When you prepare a statement using prepareStatement(),
you are telling the database that you intend to use the same
statement multiple times. Most databases will use this hint to
compile and cache the statement, saving significant overhead when you
use it again. This is particularly important for Derby, because
Derby compiles statements into Java bytecode. This involves a
heavier up-front cost than other databases, but the result is that
our statements are run directly by the Java bytecode interpreter.
Depending on the VM you are using, the JIT compiler can compile this
down directly to native code giving you significant performance
improvements.


All of this to me underscores the
dangers of comparing databases based solely on their performance.
Don't get me wrong, performance and throughput is very important, and
any evaluation of a database should involve performance comparisons.
But the problem is that it's so easy to put up some blog or web page
comparing database performance, and then someone then concludes
“Database X is slow” or “Database Y is super-fast.”
It creates impressions that are hard to break, and a database that
might be perfect for you may not even make it on your radar.
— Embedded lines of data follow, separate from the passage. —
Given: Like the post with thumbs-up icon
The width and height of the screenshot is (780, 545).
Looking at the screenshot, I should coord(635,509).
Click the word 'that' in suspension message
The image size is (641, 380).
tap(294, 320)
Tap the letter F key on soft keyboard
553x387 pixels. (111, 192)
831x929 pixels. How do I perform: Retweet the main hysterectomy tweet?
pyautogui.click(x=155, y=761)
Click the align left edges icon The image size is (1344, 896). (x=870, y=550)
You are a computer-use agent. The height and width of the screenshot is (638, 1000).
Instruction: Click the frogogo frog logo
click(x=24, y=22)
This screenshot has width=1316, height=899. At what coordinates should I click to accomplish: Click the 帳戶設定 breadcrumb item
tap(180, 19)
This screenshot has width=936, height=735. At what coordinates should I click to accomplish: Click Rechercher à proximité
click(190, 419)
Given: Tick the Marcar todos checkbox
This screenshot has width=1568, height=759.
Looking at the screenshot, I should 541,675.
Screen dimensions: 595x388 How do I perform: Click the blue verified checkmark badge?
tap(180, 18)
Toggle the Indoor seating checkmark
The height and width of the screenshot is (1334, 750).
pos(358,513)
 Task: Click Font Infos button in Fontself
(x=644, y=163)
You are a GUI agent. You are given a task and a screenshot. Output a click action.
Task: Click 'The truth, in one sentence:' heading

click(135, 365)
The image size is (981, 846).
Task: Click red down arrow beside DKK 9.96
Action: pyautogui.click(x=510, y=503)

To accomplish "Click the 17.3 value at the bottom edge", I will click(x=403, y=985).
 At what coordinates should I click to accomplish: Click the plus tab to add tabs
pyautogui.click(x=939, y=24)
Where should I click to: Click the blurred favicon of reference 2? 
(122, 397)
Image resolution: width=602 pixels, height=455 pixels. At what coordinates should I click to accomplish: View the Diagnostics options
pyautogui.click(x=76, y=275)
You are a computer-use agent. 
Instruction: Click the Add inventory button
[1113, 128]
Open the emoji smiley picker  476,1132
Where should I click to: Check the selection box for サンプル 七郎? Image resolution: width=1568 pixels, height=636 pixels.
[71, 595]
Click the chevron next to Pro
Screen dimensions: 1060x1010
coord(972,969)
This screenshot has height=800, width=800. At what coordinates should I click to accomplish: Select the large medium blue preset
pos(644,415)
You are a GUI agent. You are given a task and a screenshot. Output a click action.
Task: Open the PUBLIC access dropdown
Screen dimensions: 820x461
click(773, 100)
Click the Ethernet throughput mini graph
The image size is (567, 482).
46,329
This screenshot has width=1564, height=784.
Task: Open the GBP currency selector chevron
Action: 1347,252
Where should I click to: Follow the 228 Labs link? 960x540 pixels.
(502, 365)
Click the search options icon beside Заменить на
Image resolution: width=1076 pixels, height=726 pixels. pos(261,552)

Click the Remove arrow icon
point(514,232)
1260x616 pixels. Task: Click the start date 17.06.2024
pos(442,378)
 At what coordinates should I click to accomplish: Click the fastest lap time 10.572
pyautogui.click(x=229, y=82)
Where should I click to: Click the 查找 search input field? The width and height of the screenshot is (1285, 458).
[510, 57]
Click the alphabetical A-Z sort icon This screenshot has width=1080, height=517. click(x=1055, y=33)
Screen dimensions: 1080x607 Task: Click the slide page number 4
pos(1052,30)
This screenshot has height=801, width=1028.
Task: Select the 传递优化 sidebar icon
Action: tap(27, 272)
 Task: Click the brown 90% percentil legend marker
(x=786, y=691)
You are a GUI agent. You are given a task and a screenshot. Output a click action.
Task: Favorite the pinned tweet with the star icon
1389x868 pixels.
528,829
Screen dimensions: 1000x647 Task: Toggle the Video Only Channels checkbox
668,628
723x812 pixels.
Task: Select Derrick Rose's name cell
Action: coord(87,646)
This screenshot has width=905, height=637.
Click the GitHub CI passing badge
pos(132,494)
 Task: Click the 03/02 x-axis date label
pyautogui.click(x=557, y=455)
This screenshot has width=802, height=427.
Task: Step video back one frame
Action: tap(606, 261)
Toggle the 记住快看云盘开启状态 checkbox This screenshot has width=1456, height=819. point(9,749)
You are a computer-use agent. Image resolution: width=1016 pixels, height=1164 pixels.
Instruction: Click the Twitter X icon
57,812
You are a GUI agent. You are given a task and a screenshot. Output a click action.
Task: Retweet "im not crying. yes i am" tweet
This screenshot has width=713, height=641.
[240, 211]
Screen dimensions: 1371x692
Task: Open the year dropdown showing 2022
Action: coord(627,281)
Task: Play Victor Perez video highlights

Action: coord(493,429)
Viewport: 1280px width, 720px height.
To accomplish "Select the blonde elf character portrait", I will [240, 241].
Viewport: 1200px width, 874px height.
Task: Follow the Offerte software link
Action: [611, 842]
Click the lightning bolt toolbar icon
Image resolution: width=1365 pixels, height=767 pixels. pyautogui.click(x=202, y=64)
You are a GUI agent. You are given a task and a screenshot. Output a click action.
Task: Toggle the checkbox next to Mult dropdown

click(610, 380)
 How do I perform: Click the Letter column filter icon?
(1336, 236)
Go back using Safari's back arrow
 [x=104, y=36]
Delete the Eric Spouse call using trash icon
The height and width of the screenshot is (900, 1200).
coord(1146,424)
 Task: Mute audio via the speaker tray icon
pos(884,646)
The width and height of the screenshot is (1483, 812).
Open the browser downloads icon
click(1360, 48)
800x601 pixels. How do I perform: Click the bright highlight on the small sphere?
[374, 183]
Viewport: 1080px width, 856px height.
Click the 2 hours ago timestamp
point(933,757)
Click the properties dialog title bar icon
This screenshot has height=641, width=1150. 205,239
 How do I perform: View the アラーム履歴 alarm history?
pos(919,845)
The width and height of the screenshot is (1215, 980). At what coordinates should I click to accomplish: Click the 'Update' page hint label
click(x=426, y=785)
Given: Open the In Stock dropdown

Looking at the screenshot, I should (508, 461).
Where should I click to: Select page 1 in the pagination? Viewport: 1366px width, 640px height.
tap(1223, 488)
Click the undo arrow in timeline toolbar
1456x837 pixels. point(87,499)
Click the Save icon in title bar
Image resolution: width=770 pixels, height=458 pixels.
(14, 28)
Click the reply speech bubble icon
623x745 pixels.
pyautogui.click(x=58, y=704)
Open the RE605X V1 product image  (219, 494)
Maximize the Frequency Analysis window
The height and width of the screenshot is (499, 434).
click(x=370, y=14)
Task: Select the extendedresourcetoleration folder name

What I always tell people is that,
rather than depending on someone else to do your performance tests
for you, you really need to take the time to do it yourself based on
the characteristics of your specific application. What is the
percentage of reads to writes? How many concurrent threads? What are
your isolation requirements? What are your requirements for
durability? Are there lots of short transactions or are the
transactions long-lived? Are you running embedded or client/server?
Are your queries mostly single-table queries based on primary and
secondary keys, or do you have a lot of complex joins? And so on.
And then, when you run your tests, make sure that the databases are
configured to be as equal as possible. Of course one of the things
you want to evaluate is how much work it takes to tune the database,
or if you can even figure out how to do it, but ultimately your
performance tests should, as much as possible, put the databases on
equal footing.


It would be nice if there were a silver
bullet benchmark that you could just crank all the databases through,
but that's just not the way it is. One nice thing about Derby and
many of the other open-source databases is you can download them and
get going right away, and they're free, so you can do these kinds of
evaluations without spending $$$ and days reading through the install
guide and having to hire a DBA to tune it.


While I'm at it, another thing you
should be aware of when evaluating Derby is that Derby does not
automatically close result sets after all rows have been read. The
JDBC 3 spec does not clearly specify the behavior to be expected
here; some database vendors close the result set, others don't. The
benefit of not closing the result set is that you can still get
metadata about the result set even after having read all the data.
The problem is that if you are using the same connection over and
over again in a long-running test or application, at some point you
will run out of memory. Note that in a web server/app server
environment, if you are using a DataSource to get your connections,
these connections are pooled, so even if you close them explicitly in
your code they are not actually closed but simply put back on the
pool. So if you want avoid these problems, and if you want to use
JDBC in a truly portable way, make sure you close your result sets
when you are done with them.